Thsnks and hoping for solution ......

Vishal Gadilkar,
Pune.
reply
error while running the application on the web server
Monica Jeevan replied to Vishal Gadilkar at Wednesday, January 03, 2007 10:45 PM

Hi,

I have used the same code in my application to get the content from a word document and display it in a textbox. The application works fine on my local PC. but when i deploy it in the web server, it throws error in the following line of my code

ApplicationClass wordApp = new ApplicationClass();

with the following error message

Retrieving the COM class factory for component with CLSID {000209FF-0000-0000-C000-000000000046} failed due to the following error: 80070005.

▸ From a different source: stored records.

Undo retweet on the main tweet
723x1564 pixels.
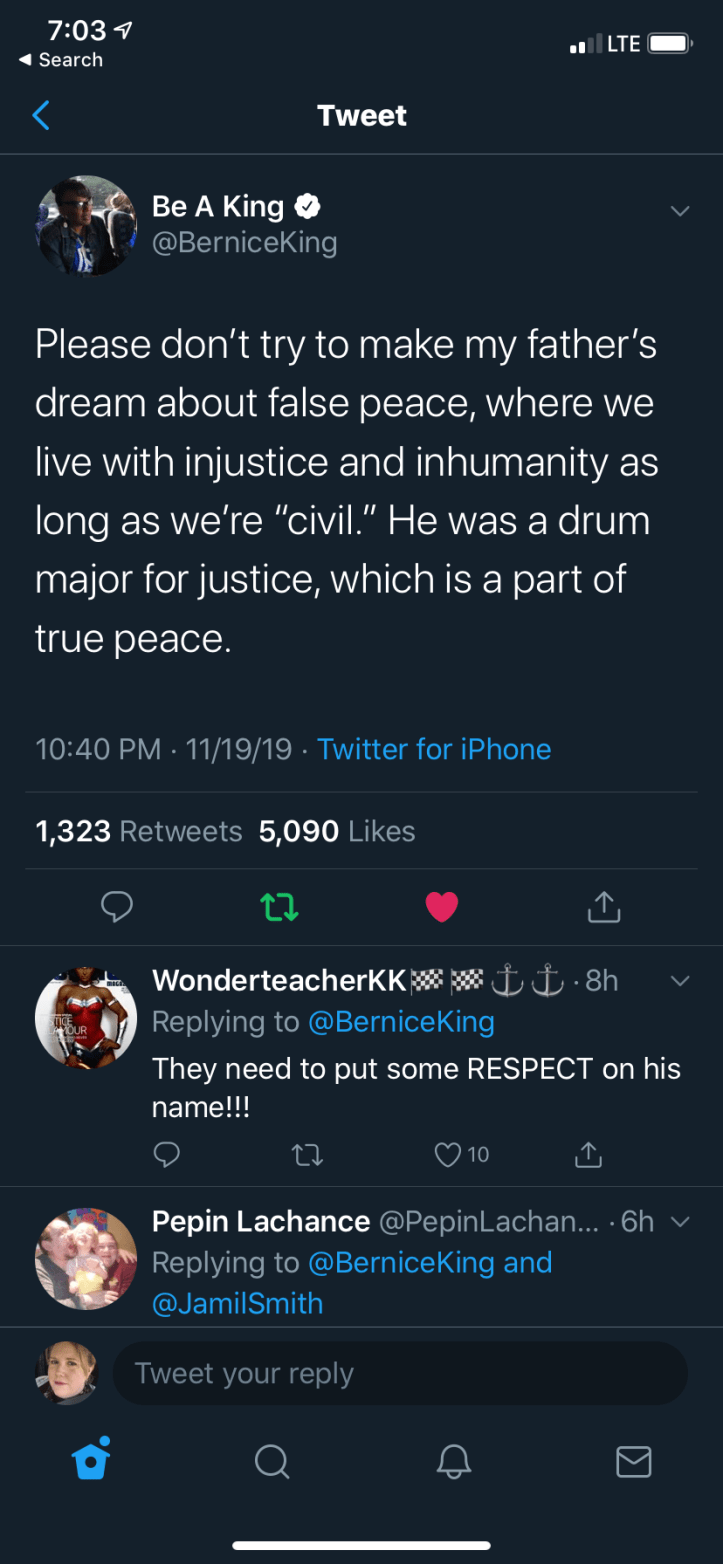click(279, 906)
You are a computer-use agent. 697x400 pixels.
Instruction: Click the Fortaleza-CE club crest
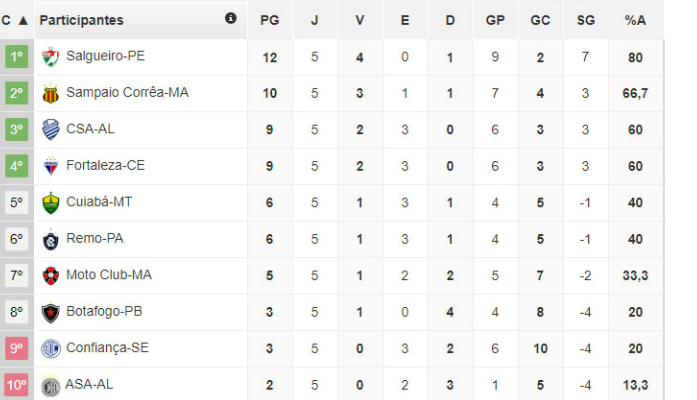pyautogui.click(x=51, y=166)
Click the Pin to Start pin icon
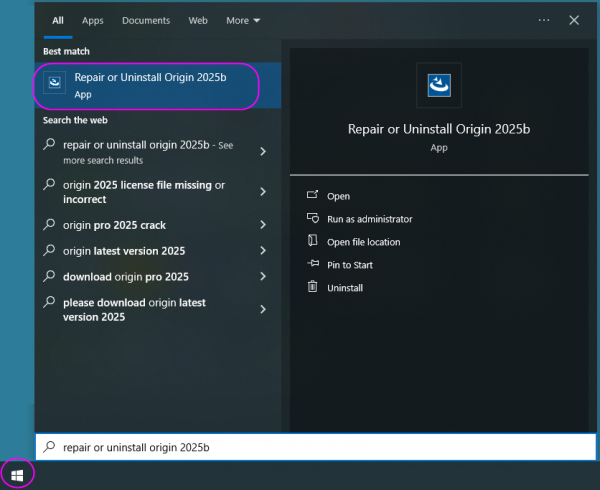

can anyone tell what could be the problem and how to rectify it.

Thanks in advance.

Monica Jeevan

 

reply
Reply to Monica
Vishal Gadilkar replied to Monica Jeevan at Wednesday, January 03, 2007 10:45 PM
HI Monica,
have u added reference for the dll    Interop.Office.dll

or simply add the dll to ur bin folder in the project on the web server.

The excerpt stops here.